## [TEXT PASSAGE]
# Colorful Vegetable Fajitas



## Filus59602 (Jul 12, 2002)

Colorful Vegetable Fajitas 
AllRecipes.com & Betty Crocker 

Submitted by: Jessie 

Prep Time: 20 Minutes 
Cook Time: 10 Minutes 
Ready In: 30 Minutes 
Makes 4 servings 

These tortillas are a favorite weekday meal of mine. You may add jalapeno peppers or super hot salsa in this recipe if you like your food fiery hot. 

Ingredients 
8 (8 inch) flour tortillas 
2 tablespoons vegetable oil 
1 red onion, thinly sliced 
1 green bell pepper, sliced 
1 julienned red bell pepper 
1 teaspoon minced garlic 
1 yellow squash, halved and sliced into strips 
1/2 cup salsa 
1 teaspoon ground cumin 
1/2 teaspoon salt 
1 cup shredded Monterey Jack cheese 
1/4 cup chopped fresh cilantro 

1. Wrap tortillas in aluminum foil, and place in oven. Turn heat to 350 degrees F (175 degrees C). Bake for 15 minutes, or until thoroughly heated. 

2. In a 10 inch skillet, heat oil over medium high heat. Add onions, red and green peppers, and garlic; stir to coat with oil. Cover, reduce heat to medium, and cook for 5 minutes. Stir squash into vegetables. Stir in salsa, cumin, and salt. Cover, and cook for 5 minutes. 

3. Spoon vegetable mixture evenly down the centers of warm tortillas, and sprinkle with cheese and cilantro. Roll up tortillas, and serve.


----------

## [ENTRIES PROVIDED]
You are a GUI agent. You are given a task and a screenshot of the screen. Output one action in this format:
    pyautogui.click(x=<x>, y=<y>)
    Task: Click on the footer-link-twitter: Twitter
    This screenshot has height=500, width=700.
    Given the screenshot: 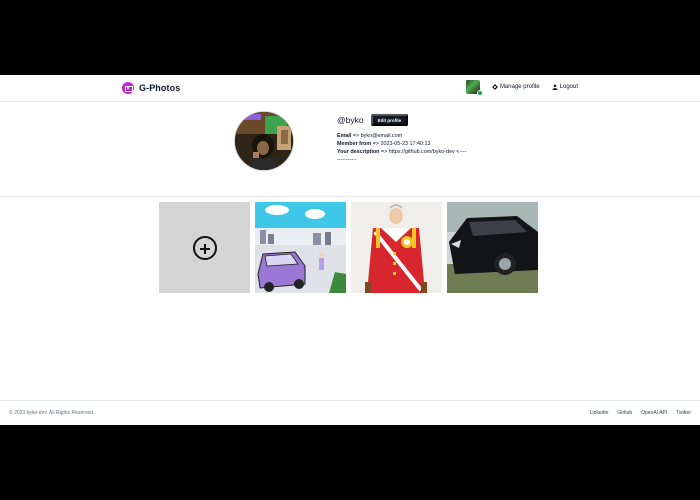 What is the action you would take?
    pyautogui.click(x=684, y=413)
    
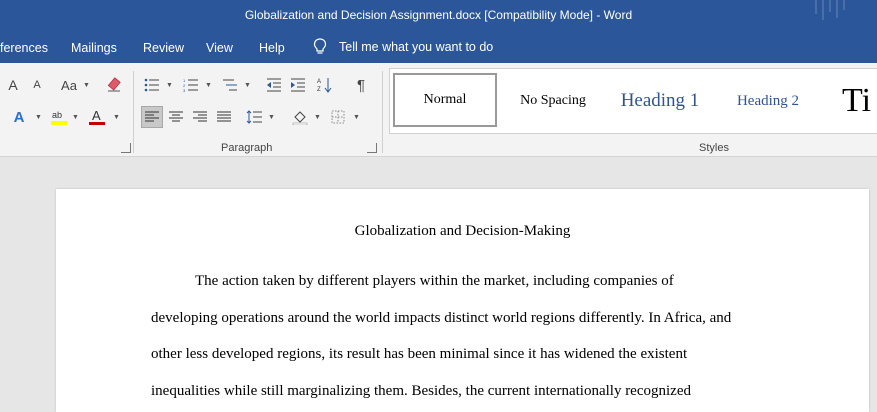  I want to click on numbered-list-icon: 1 2 3, so click(190, 85).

## [WHAT TO DO]
A. Revise the fajita recipe, giving everything from "2. In a 10 inch" down to "tortillas, and serve." with "skillet" changed to "frying pan".
B. Answer these questions about the fajita recipe:
(i) How many servings does the recipe make?
(ii) To what temperature in degrees F is the oven heated for the tortillas?
(iii) How much ground cumin is needed?

## [ANSWERS]
A.
2. In a 10 inch frying pan, heat oil over medium high heat. Add onions, red and green peppers, and garlic; stir to coat with oil. Cover, reduce heat to medium, and cook for 5 minutes. Stir squash into vegetables. Stir in salsa, cumin, and salt. Cover, and cook for 5 minutes. 

3. Spoon vegetable mixture evenly down the centers of warm tortillas, and sprinkle with cheese and cilantro. Roll up tortillas, and serve.

B.
(i) 4 servings
(ii) 350 degrees F
(iii) 1 teaspoon